Schoff originally gained experience working for all different ages of students, from her beginnings as an aid for kindergarteners before finding a true home working at the junior high level.

“It’s the relationships that you have with the junior high kids,” Schoff said. “Some teachers might hate junior high, but I just feel more comfortable with them and can build relationships with them.”

While academics obviously play a huge role in her position, Schoff truly values working alongside the students in attempts to teach them the content and skills that they will continue to use moving forward.

Schoff said that one of her main goals is to have her students wanting to learn and continue to be lifelong learners once they are finished with their formal education.

“I want my students to know that they are valued and I want them to find their potential,” Schoff said. “I want them to know that people care about them. That’s one of my biggest goals is to have that positive influence on them and to validate each of my students so they leave junior high knowing their worth.”

Schoff’s message of being a lifelong learner is one that she has carried with herself during her own professional career, stating that she has had to continue to develop her own skills as an educator.

This also means identifying the specific needs of individual students and in some cases creating new ways to help them grasp a specific topic or lesson.

“It’s definitely a humbling career,” Schoff said. “You think you’ve got it down and then all of a sudden, the next day there’s a new situation. I know that I’ve got to keep learning new strategies, classroom management and even content.”

Schoff said she believes that every student is different, every class is different and every school year brings a new set of challenges that teachers need to adapt to overcome.

Those words rung true as Schoff, among countless educators around the world, had to adjust how they performed their jobs during the pandemic.

“We had to step out of our comfort zones and find new strategies to reach those kids at home,” Schoff said. “Now we can use a lot of what we learned moving forward.”

Schoff said that her class, and many others, have come out of the pandemic with an increase in the amount of technology used to effectively educated students.
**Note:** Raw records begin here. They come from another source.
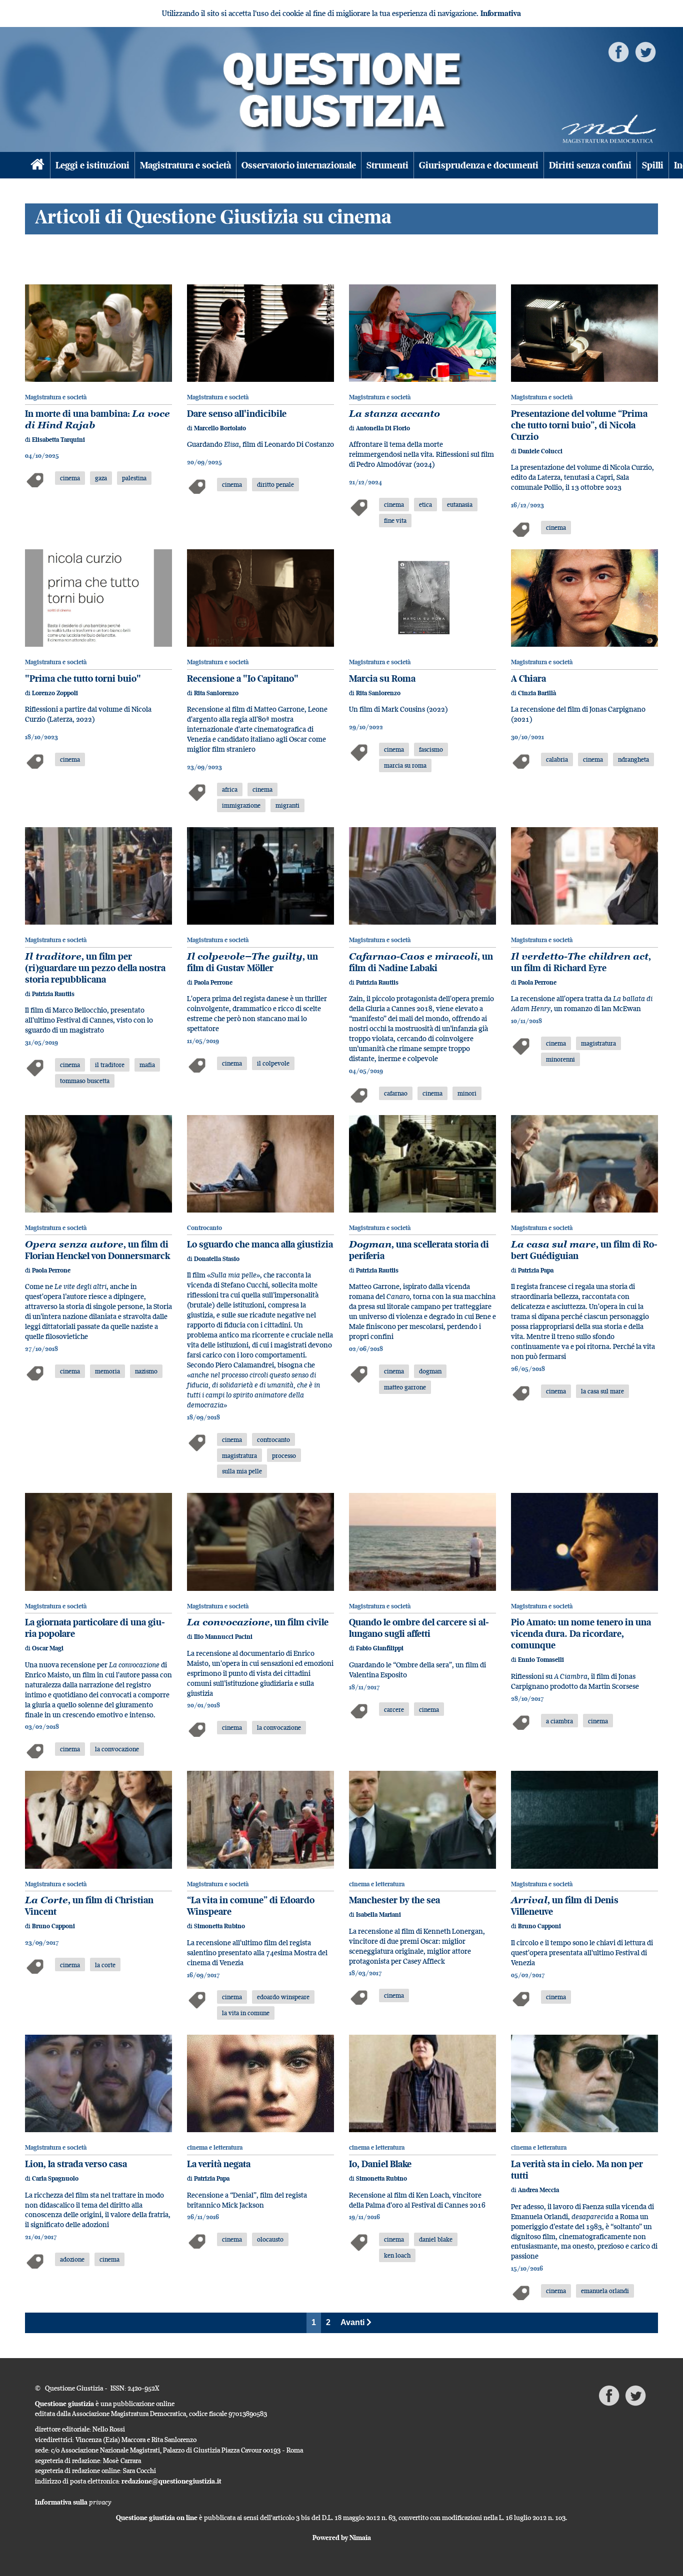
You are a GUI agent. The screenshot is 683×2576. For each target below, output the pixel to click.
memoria (107, 1371)
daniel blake (435, 2239)
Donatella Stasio (217, 1259)
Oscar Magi (48, 1648)
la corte (105, 1965)
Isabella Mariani (378, 1914)
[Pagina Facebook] (618, 51)
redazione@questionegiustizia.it (172, 2481)
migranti (288, 805)
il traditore (109, 1065)
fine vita (395, 520)
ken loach (397, 2255)
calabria (557, 759)
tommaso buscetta (85, 1081)
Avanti (353, 2322)
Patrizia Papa (536, 1270)
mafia (147, 1065)
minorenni (560, 1059)
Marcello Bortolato (220, 428)
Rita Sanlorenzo (216, 693)
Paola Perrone (213, 982)
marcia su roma (405, 765)
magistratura (598, 1043)
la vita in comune (246, 2013)
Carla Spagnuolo (55, 2178)
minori (467, 1093)
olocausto (270, 2239)
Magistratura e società (185, 165)
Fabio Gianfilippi (380, 1648)
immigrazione (241, 805)
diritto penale (275, 484)
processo (284, 1455)
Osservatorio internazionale (299, 165)
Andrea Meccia (538, 2190)
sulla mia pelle (242, 1471)
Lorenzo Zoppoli (55, 693)
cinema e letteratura (376, 1884)
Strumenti (387, 165)
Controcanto (204, 1228)
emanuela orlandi (605, 2291)
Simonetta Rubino (219, 1926)
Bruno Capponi (53, 1926)
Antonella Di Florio (383, 428)
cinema (70, 478)
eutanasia (459, 504)
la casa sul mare (602, 1391)
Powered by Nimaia (341, 2537)
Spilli (653, 165)
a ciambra (559, 1721)
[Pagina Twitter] (645, 51)
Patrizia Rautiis (53, 994)
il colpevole (273, 1063)
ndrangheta (633, 759)
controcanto (273, 1439)
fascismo (431, 749)
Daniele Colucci (540, 451)
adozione (72, 2259)
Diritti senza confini (590, 165)
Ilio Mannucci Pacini (223, 1636)
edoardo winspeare (283, 1997)
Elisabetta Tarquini (58, 439)
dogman (430, 1371)
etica (425, 504)
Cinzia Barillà (537, 693)
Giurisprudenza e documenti (478, 165)
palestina (134, 478)
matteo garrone (405, 1387)
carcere (394, 1709)
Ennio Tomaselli (541, 1659)
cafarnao (396, 1093)
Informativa (500, 13)
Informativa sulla (73, 2502)
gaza (101, 478)
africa (230, 789)
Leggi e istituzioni (93, 165)
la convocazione (117, 1749)
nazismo (146, 1371)
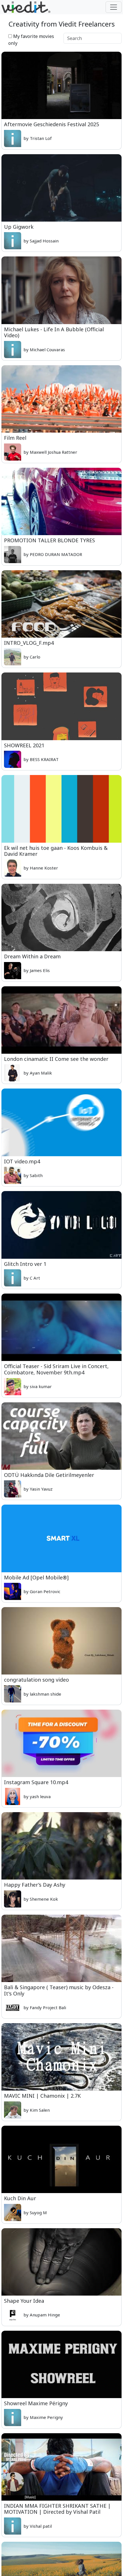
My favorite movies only (31, 39)
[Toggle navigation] (114, 7)
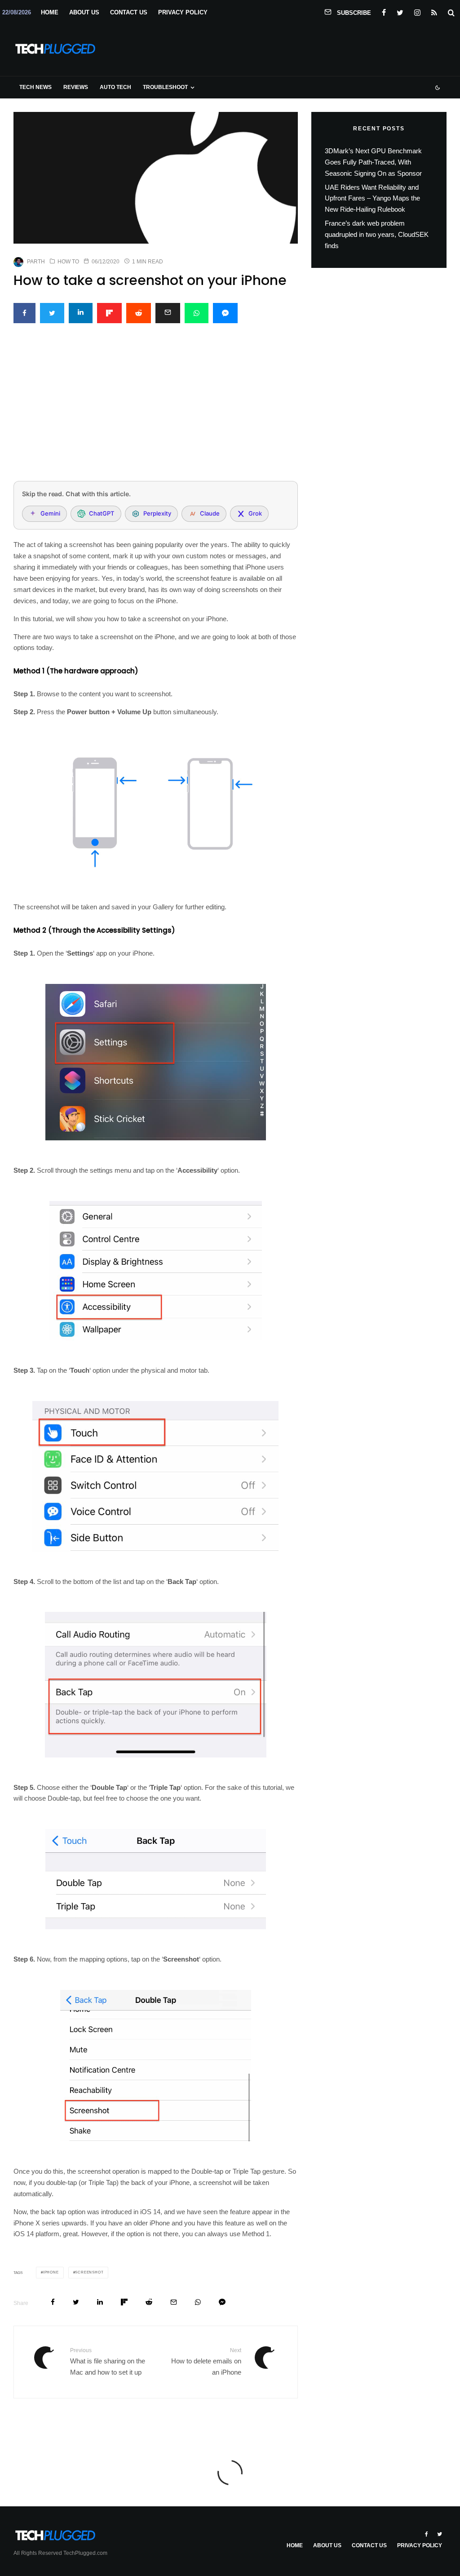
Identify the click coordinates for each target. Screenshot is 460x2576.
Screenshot (89, 2272)
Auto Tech (115, 87)
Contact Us (128, 12)
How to (68, 261)
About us (84, 12)
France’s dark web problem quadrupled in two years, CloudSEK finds (377, 234)
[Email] (167, 313)
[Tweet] (52, 313)
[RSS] (434, 10)
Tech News (35, 87)
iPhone (51, 2272)
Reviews (75, 87)
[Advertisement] (155, 407)
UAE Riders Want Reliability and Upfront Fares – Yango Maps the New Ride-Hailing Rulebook (372, 198)
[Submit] (138, 313)
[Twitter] (400, 10)
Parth (36, 261)
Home (49, 12)
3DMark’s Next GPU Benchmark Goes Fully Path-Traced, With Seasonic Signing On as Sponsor (373, 162)
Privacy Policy (183, 12)
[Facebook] (383, 10)
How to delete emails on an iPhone (206, 2361)
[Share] (24, 313)
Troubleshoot (165, 87)
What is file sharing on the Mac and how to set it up (107, 2361)
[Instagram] (417, 10)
One adjustment Schoff’s class made was to change how they would create their living wax museum projects. Before the pandemic, students would dress up as historical figures and create a scene and invite members of the public to view them.
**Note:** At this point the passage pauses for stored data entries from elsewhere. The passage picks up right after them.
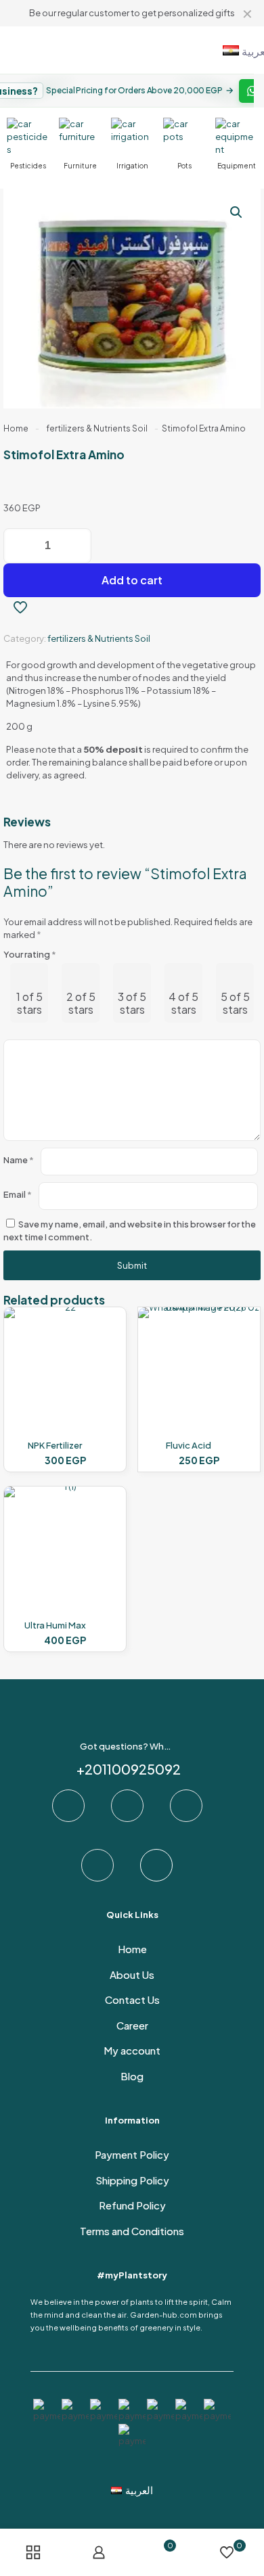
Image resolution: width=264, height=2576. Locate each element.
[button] (236, 212)
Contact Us (132, 1999)
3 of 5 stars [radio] (132, 1002)
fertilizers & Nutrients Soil (97, 428)
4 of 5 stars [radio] (183, 1002)
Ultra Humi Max (55, 1625)
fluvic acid (188, 1445)
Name (18, 1159)
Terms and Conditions (132, 2230)
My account (132, 2050)
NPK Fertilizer (55, 1445)
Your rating (29, 954)
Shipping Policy (132, 2180)
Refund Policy (132, 2205)
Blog (132, 2075)
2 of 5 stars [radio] (80, 1002)
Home (15, 428)
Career (132, 2025)
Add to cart (132, 580)
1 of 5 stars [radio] (29, 1002)
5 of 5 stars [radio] (235, 1002)
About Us (132, 1974)
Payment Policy (132, 2154)
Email (17, 1194)
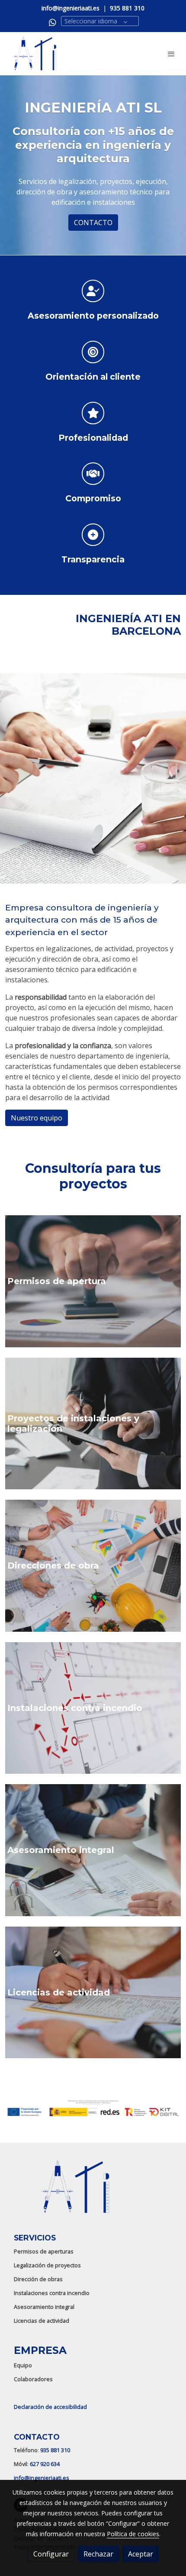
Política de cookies (133, 2534)
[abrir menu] (171, 54)
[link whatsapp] (52, 22)
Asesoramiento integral (44, 2307)
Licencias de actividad (41, 2320)
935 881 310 (55, 2450)
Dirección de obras (38, 2279)
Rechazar (98, 2554)
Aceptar (140, 2554)
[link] (35, 53)
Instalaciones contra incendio (52, 2293)
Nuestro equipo (36, 1118)
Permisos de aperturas (44, 2251)
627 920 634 (45, 2464)
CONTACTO (93, 222)
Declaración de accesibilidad (50, 2407)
Using technology, the class since has been able to create the scenes using a green screen to place the historical actors into their appropriate time periods.

“We’ve done things like that,” Schoff said. “They’ve been really fun and innovative and I think it’s just made everyone learn a little bit more.”
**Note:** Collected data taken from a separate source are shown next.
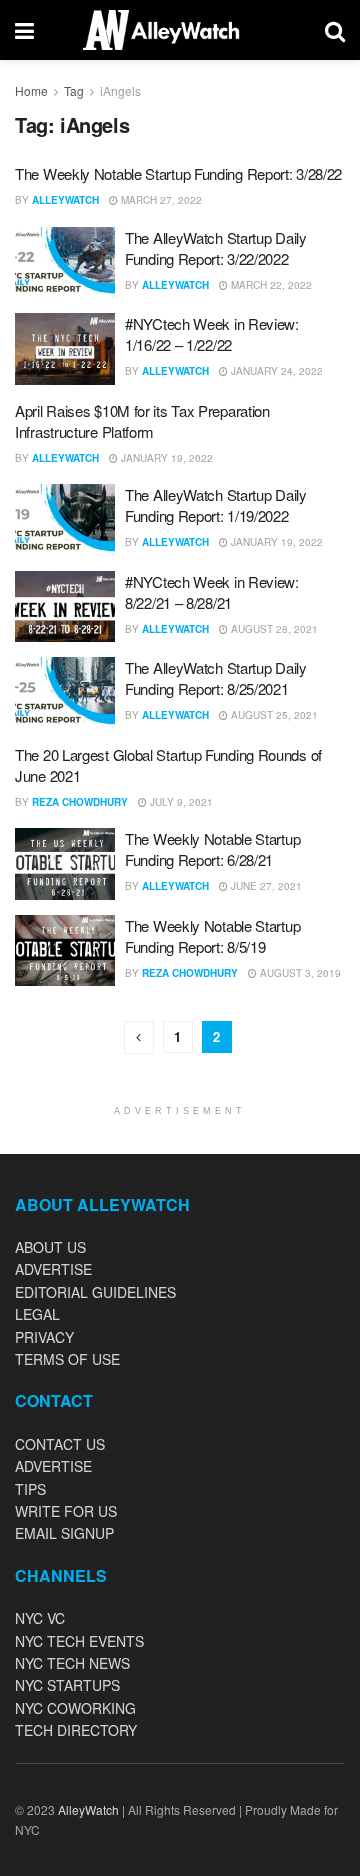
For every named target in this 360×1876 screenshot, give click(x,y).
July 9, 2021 (180, 802)
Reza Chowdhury (80, 802)
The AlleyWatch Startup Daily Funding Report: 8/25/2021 (216, 678)
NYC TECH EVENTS (79, 1641)
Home (31, 90)
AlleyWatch (65, 200)
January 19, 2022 (165, 458)
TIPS (30, 1489)
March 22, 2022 (270, 285)
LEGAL (37, 1314)
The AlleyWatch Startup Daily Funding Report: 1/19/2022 (216, 505)
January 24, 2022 (275, 371)
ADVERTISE (53, 1269)
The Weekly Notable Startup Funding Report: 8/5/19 (212, 936)
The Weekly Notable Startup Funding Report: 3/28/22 (178, 173)
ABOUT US (50, 1247)
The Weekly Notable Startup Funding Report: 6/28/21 (212, 849)
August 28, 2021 (273, 629)
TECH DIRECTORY (76, 1730)
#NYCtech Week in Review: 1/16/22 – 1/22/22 (212, 334)
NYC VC (40, 1618)
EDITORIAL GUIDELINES (95, 1292)
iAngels (120, 90)
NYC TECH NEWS (72, 1663)
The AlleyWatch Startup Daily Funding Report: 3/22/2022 (216, 248)
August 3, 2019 (299, 973)
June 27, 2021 (265, 886)
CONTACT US (60, 1444)
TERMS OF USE (67, 1359)
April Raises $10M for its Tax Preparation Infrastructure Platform (142, 421)
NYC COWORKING (75, 1708)
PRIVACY (44, 1337)
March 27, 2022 (160, 200)
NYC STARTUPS (67, 1685)
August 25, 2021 (273, 715)
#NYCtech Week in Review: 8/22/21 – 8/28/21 (212, 592)
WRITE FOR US (66, 1511)
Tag (74, 90)
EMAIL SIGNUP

Outside of her individual classroom, Schoff has been involved in the district as a mentor teacher, cheer coach, student council sponsor and a robotics coach.

These extracurriculars have helped Schoff’s career passion grow, she said. While she enjoys the school district she works for and the teachers and faculty with whom she works; it’s the students that have kept her doing what she loves, Schoff said.

“It’s the kids that need me,” Schoff said. “I know that they need stability, they need somebody in here that cares about them and sometimes they just really need to see a smile when they come in the classroom everyday.”

Tracey Schoff, a teacher at Bureau Valley Junior High School, smiles while teaching students on Thursday, April 6, 2023.